"There's a price to pay," Tigers manager Jim Leyland said in the clubhouse last weekend after a Tampa Bay pitcher whizzed a fastball alarmingly near Miguel Cabrera's face.
A Rays batter felt that price on his arm the next day, it was widely assumed when Rick Porcello threw one there in the first inning Sunday.

Rick Porcello draws a league penalty for what's seen as next-day retaliation.
Porcello also pays, it turns out. His price is an undisclosed fine and six-game suspension, imposed after league executives concluded he meant to hit second baseman Ben Zobrist.
The penalties are Leland's fault, in the view of Oakland Press writer Matthew B. Mowery.
All [he] did was shine a big spotlight on everything and anything that Porcello did Sunday afternoon.
He could’ve gone the route taken by his slugger, Cabrera, who — despite being accused of “crying” by the Rays the next day — didn’t say anything inflammatory after the game.

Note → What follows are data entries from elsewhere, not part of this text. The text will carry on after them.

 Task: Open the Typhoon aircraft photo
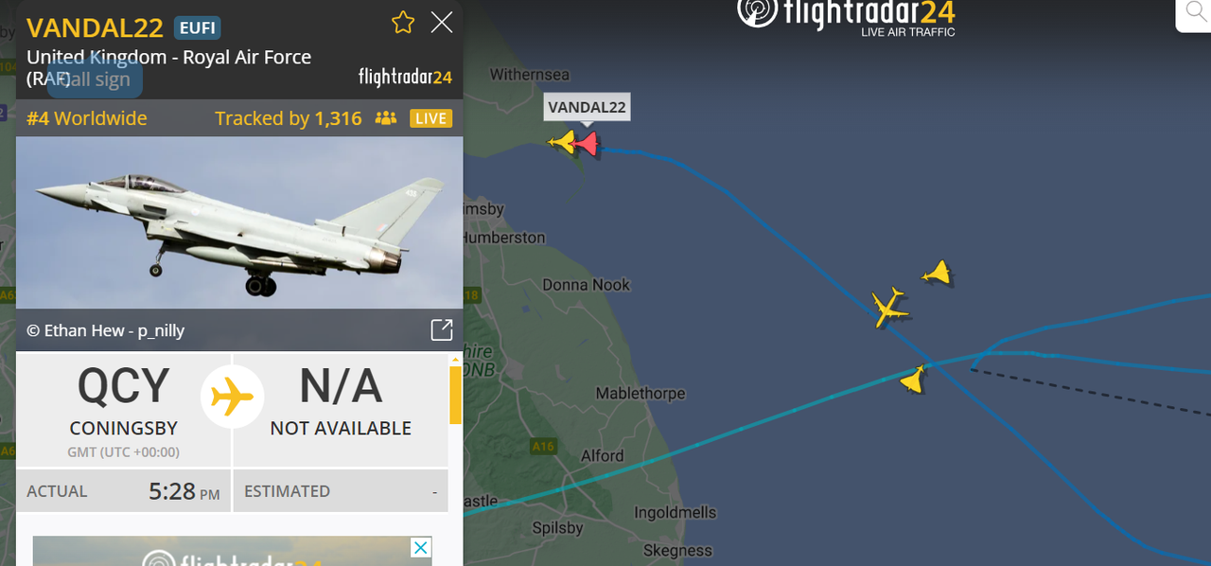239,222
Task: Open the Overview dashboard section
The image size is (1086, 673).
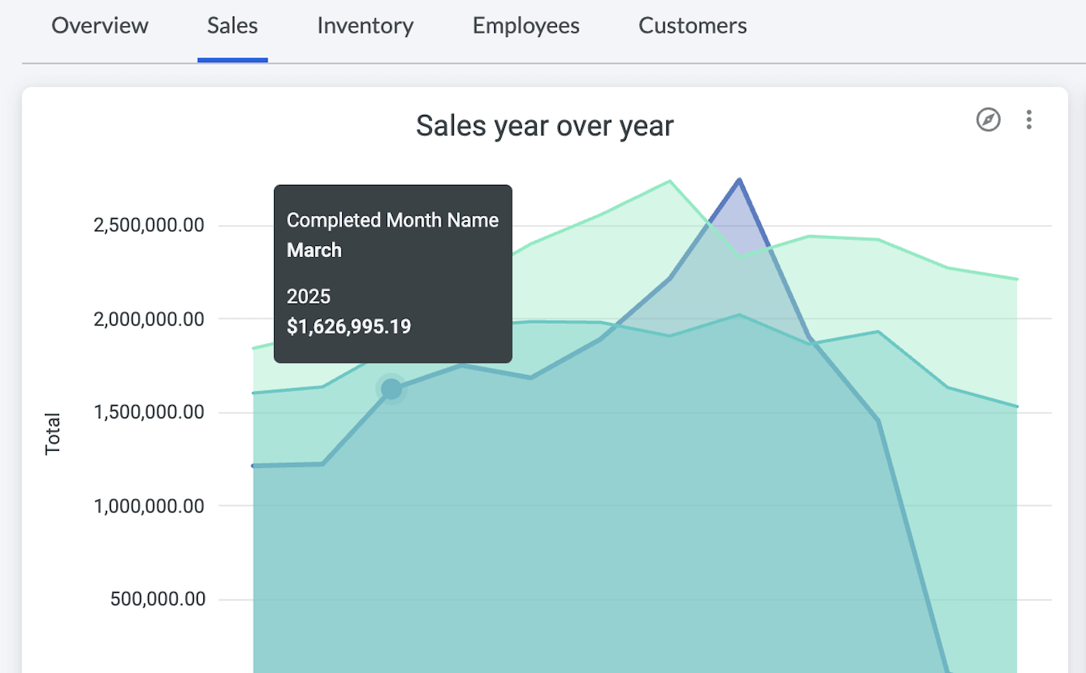Action: [x=99, y=26]
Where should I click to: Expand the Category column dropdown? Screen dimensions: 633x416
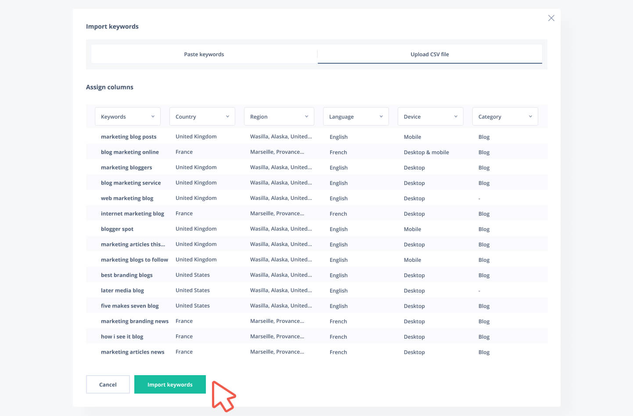(x=505, y=116)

Instead, Leyland went off in one of his patented tirades. . . .
Leyland set up Porcello — who at worst was just trying to be a good teammate — to have to take the fall by making a big deal about the need for retaliation before it happened.
Mowery is unfazed by Porcello's predictable action and thinks Leyland's 90-second rant to the media threw his hit man under the bus needlessly.
It's an unwritten rule: You mess with our guy, we’ll mess with yours. It happens.
But it probably should go unspoken, too. And it should be handled on the field, not in front of cameras.